Un dépôt de garantie de 671,00 euros a été stipulé audit bail dont le versement a été effectué par le locataire à l’entrée dans les lieux.
Un commandement de payer les loyers visant la clause résolutoire du bail a été délivré à la requête de Madame [B] [L] née [O] à Monsieur [H] [Z] par acte du commissaire de justice en date du 24 juillet 2023 pour un arriéré locatif principal de 1966,89 euros arrêté au mois de juillet 2023.
Selon acte de commissaire de justice en date du 09 janvier 2024, auquel il convient de se référer pour l’exposé de l’intégralité de ses demandes et moyens, Madame [B] [L] née [O] a fait assigner Monsieur [H] [Z] devant le juge des contentieux de la protection du tribunal judiciaire de NICE à l’audience du 18 avril 2024 à 15 heures aux fins notamment de, au visa des dispositions de la loi du 06 juillet 1989 et des articles 1224, 1709 et suivants du code civil, L 111-8, L 131-1 et suivants et L 412-1 et L 421-1 du code des procédures civiles d’exécution, à titre principal, constater la résiliation du bail conclu entre les parties par le jeu de la clause résolutoire, à titre subsidiaire, prononcer la résiliation de ce bail et statuer sur ses conséquences.
Vu les renvois contradictoires de l’affaire dont le dernier à l’audience du 08 octobre 2024 à 14 heures pour faire le point sur la procédure de surendettement engagée par Monsieur [H] [Z],
Vu les articles 446-1 et 455 du code de procédure civile,
A l’audience du 08 octobre 2024, la partie demanderesse, Madame [B] [L] née [O] représentée par son conseil maintient ses moyens et demandes contenus dans les écritures de son assignation auxquelles elle se réfère expressément. Elle produit un décompte locatif actualisé mentionnant une dette locative à la charge de Monsieur [H] [Z] d’un montant de 8 833,22 euros arrêtée au 1er octobre 2024.

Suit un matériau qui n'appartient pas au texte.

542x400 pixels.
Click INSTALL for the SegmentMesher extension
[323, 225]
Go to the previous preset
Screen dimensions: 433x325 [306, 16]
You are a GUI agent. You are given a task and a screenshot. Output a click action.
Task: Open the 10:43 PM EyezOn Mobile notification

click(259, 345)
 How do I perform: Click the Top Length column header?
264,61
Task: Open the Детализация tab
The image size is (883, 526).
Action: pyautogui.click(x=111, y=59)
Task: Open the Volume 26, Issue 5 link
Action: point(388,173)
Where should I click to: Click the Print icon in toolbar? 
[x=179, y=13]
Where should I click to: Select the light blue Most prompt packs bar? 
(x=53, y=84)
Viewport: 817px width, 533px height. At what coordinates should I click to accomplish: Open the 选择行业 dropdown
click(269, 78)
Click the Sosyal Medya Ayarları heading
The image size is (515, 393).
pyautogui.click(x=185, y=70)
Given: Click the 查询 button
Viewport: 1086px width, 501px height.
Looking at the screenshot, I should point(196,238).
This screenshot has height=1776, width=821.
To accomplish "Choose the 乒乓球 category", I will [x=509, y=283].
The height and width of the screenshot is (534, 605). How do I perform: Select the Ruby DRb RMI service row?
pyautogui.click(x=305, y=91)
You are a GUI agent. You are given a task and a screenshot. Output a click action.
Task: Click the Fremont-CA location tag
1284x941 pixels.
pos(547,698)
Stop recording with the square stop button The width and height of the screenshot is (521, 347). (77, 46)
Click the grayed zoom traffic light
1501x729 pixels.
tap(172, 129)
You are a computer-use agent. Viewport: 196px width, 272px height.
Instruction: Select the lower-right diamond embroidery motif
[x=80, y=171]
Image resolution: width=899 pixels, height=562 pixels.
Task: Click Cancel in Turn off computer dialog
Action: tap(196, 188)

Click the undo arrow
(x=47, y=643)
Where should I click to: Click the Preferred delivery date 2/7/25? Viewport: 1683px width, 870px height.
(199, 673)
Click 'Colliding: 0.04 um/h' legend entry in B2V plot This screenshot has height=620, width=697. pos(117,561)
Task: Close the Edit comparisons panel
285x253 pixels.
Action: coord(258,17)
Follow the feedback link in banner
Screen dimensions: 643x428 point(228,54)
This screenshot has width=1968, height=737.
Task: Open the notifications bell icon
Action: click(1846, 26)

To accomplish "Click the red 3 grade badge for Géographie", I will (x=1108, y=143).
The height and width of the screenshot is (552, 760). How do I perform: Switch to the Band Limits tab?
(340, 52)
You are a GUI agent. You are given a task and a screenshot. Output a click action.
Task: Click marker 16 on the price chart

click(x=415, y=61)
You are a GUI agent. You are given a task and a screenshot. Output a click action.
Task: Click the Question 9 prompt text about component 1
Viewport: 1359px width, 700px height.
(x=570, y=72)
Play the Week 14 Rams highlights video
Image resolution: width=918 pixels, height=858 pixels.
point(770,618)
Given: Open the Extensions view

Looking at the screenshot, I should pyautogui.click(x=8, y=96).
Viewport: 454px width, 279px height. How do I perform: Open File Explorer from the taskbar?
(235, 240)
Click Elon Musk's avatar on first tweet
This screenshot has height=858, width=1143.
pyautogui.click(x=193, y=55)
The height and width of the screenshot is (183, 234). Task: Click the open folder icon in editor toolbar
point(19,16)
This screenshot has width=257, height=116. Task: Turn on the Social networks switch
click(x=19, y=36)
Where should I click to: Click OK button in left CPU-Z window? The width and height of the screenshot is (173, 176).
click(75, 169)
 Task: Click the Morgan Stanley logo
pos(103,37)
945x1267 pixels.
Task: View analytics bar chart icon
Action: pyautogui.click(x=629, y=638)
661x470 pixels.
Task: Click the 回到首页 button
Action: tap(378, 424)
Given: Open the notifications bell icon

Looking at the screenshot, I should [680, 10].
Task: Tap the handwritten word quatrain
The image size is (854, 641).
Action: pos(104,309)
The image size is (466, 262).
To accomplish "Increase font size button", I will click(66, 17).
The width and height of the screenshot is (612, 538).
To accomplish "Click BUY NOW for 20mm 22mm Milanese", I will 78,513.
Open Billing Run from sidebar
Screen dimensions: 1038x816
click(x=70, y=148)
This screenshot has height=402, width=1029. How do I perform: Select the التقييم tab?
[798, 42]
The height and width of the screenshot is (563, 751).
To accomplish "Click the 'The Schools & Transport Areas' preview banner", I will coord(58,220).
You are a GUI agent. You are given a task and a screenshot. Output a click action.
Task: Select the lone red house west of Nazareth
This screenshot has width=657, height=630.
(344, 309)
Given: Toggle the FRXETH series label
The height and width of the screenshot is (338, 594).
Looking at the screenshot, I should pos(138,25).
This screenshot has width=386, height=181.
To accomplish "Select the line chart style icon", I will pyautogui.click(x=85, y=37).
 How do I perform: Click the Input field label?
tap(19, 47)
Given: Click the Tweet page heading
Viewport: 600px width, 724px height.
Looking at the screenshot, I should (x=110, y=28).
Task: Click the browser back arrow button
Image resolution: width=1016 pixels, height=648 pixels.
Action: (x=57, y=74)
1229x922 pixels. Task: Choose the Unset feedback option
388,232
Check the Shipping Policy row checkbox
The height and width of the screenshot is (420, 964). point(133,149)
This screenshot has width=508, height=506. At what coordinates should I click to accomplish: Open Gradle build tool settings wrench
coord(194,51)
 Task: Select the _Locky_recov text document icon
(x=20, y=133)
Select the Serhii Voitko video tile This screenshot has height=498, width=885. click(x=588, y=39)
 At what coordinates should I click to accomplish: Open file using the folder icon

Elle a exposé être d’accord avec la mise en oeuvre de l’échéancier de remboursement de la dette locative proposé à Monsieur [H] [Z] par la commission de surendettement des particuliers selon 41 échéances mensuelles de 140,39 euros
Monsieur [H] [Z] s’est présenté à toutes les audiences dont la dernière ; il a déclaré disposer de revenus de l’ordre de 2 060,00 euros environ par mois ainsi qu’une prime d’activité de 547,00 euros par mois et souhaiter rembourser sa dette locative conformément au plan de remboursement établi par la commission de surendettement des particuliers le 16 septembre 2024.
Le diagnostic social et financier de Monsieur [H] [Z] a été versé au dossier.
Le délibéré fixé au 06 décembre 2024.
MOTIFS DE LA DECISION
Selon les dispositions de l’article 9 du code de procédure civile, il incombe à chaque partie de prouver conformément à la loi les faits nécessaires au succès de sa prétention.
Sur la procédure de surendettement de Monsieur [H] [Z]
Monsieur [H] [Z] a en date du 15 mars 2024 déposé un dossier de surendettement auprès de la commission de surendettement des particuliers des Alpes Maritimes.
Son dossier a été déclaré recevable par décision du 11 avril 2024 et orienté vers des mesures imposées qui ont été mises en application le 16 septembre 2024 après établissement de l’état détaillé des dettes du débiteur en date du 24 mai 2024.
La créance locative de la SAFI MEDITERRANEE, mandataire du bailleur a été retenue à cette date par la commission de surendettement à la somme de 5 756,12 euros.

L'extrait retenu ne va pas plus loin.